The Linux Kernel, ffmpeg, SQLite, curl and many others chose C89 and often consider using C99, but most do not. Each of those projects also write at-length via newsletter or blog as to why they’re still not quite ready to update (and sometimes why they are.)



The Linux kernel and ffmpeg require C11.


Yes, “chose” in past-tense (and that whole clause about the tension displayed in public communications of these projects contemplating the change.

Both projects made this change in the last couple years. ffmpeg still requires c99 compatibility for their headers, and may indefinitely.


When Linux was created, there was not much choice. In reality, most active projects moved on and only projects with relatively extreme portability requirements stick with C89, mostly because MSVC does not support anything later properly.

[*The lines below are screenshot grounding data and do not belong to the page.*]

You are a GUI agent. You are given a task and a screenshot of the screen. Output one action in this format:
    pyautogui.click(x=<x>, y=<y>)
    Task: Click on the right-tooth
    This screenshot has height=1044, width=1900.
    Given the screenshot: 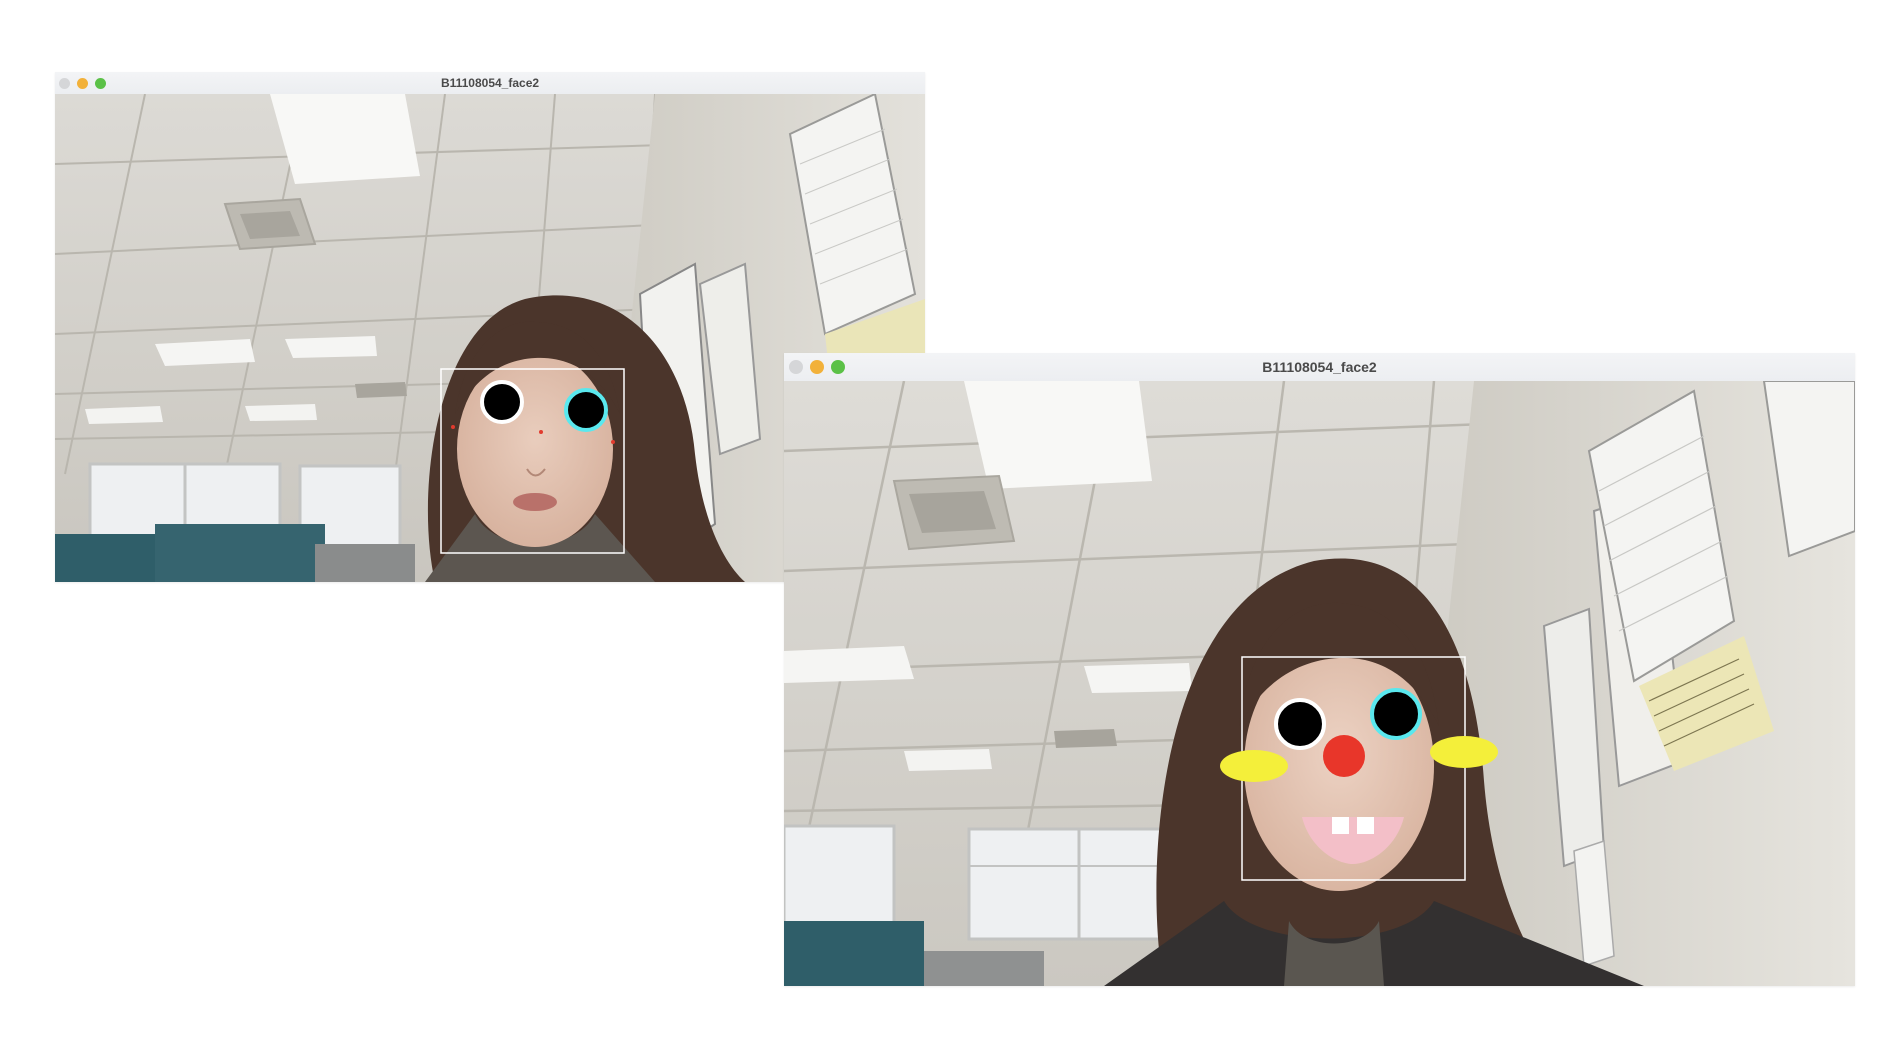 What is the action you would take?
    pyautogui.click(x=1366, y=826)
    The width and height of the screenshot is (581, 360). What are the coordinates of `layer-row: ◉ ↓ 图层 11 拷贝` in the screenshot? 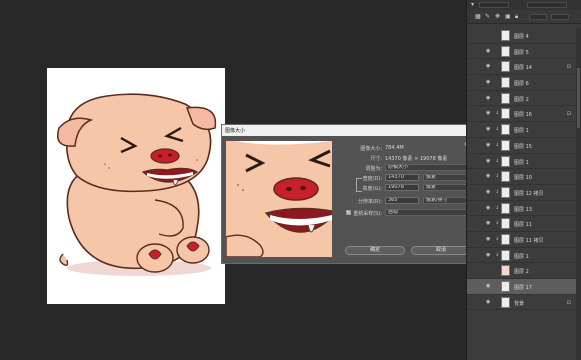 It's located at (522, 240). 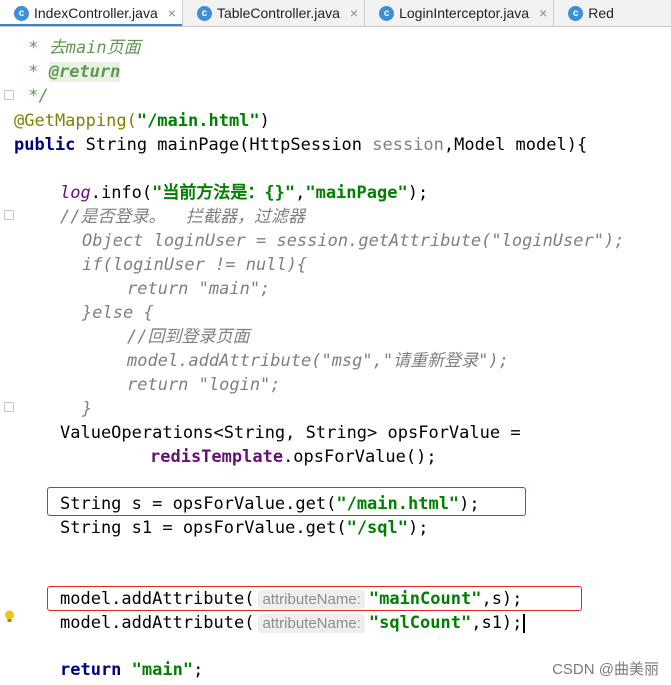 What do you see at coordinates (464, 13) in the screenshot?
I see `tab-label: LoginInterceptor.java` at bounding box center [464, 13].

I think that’s fair, but I also believe that the same things that make C89 meet “extreme portability requirements” are why Eskil still uses it.

Should everyone? No, probably not.


Yes, but also because he made it work well for him. He also understands that most of the innovations in programming languages is actually not nearly as useful as people think and often does more harm than good. Rejecting newer C standards is a bit too extreme in my opinion, as C is very slowly evolving already.